Summary: A new survey from Kaplan Bar Review has found that graduates from the Class of 2014 has been more than pleased with the legal education they received.
A Kaplan Bar Review survey of more than 1,200 law school graduates from 2014 found that the majority of them grade their alma maters highly, according to a press release from Kaplan Test Prep.
Close to 40 percent of graduates from the 2014 class issued an ‘A’ grade for their law school education. This is an increase from 37 percent in 2012. Some 45 percent gave their schools a grade of ‘B,’ 11 percent issued their alma maters a grade of ‘C’ and 4 percent issued their schools a grade that was below average or failing.
Graduates were quite generous when it came to issuing grades for their law school professors, according to the survey. Close to 52 percent gave their professors and ‘A’ grade, 37 percent issued their professors a grade of ‘B,’ eight percent issued a grade of ‘C’ and ‘D’ and ‘F’ grades were issued at a one-percent rate.
In the category of law school being a worthwhile investment, graduates rated their law schools an ‘A’ at a 20 percent rate, a ‘B’ at a rate of 33 percent, a ‘C’ at a rate of 27 percent, a ‘D’ at a rate of 11 percent and an ‘F’ at a rate of 9 percent.

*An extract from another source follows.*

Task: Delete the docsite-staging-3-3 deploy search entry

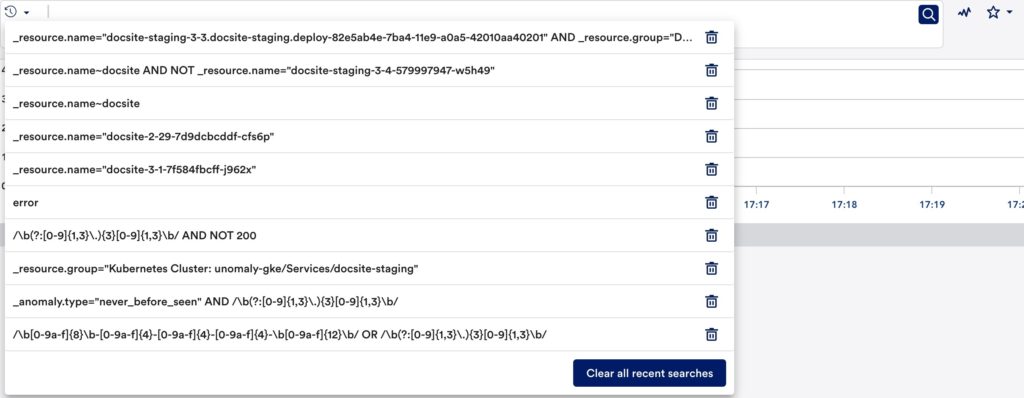Action: 712,37
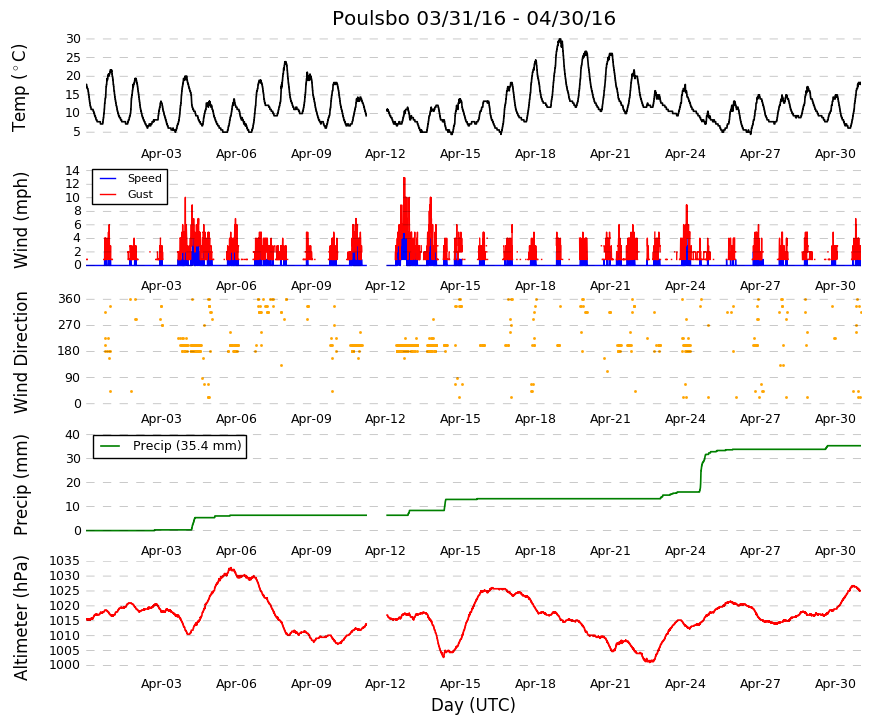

“Jobs are top of mind for law school graduates in what continues to be a challenging job market for new attorneys, so it’s not too surprising that students are tough graders on this front,” said Steven Marietti, vice president and general manager, Kaplan Bar Review. “The survey tells us that students are happy with the quality of their legal education overall and still see law school as a worthwhile investment, but they really want more assistance from law schools in helping them land jobs in the legal sector. It behooves law schools to do all they can do to help their graduates secure work, as a program’s employment stats for graduates factors into law school rankings, which in turn is a factor for law school applicants. We also encourage students to take advantage of every networking and internship opportunity, which means visiting your law school’s career office early and often.”